::: RECORDS SHOWN

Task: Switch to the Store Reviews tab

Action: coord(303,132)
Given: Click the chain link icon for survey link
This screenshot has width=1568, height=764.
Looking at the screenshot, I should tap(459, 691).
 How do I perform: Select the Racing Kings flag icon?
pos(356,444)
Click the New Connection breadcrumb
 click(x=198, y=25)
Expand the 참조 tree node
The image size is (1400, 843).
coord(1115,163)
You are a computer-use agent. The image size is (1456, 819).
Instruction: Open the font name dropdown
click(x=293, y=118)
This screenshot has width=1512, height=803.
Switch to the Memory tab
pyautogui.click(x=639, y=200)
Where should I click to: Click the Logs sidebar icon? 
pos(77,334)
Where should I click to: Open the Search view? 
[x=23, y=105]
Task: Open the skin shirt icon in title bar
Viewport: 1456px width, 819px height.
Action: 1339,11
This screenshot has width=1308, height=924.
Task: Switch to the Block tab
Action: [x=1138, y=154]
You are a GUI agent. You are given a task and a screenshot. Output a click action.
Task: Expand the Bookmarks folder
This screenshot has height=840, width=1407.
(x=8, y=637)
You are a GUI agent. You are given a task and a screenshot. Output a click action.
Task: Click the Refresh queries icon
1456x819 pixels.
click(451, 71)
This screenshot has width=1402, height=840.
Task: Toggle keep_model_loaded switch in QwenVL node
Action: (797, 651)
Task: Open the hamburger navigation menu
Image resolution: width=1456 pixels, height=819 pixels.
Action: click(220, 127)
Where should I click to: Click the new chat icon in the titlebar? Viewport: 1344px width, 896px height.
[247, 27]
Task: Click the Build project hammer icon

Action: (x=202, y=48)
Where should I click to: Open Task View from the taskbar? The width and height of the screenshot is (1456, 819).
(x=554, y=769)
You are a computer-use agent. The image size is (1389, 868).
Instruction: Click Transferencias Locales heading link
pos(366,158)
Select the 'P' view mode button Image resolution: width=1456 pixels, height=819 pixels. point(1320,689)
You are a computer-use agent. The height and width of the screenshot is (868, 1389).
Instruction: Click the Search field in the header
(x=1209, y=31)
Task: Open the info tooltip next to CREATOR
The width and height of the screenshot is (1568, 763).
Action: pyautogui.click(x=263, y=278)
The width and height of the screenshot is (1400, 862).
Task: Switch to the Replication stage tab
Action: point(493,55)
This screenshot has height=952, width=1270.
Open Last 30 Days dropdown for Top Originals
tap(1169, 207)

::::::

WHAT THIS TASK INVOLVES: With the line containing "Instruction: Click the" as the first and the final line of the records as the last, copy that span exactly and nothing more.

ANSWER TO THIS EXERCISE:
Instruction: Click the Search field in the header
(x=1209, y=31)
Task: Open the info tooltip next to CREATOR
The width and height of the screenshot is (1568, 763).
Action: pyautogui.click(x=263, y=278)
The width and height of the screenshot is (1400, 862).
Task: Switch to the Replication stage tab
Action: point(493,55)
This screenshot has height=952, width=1270.
Open Last 30 Days dropdown for Top Originals
tap(1169, 207)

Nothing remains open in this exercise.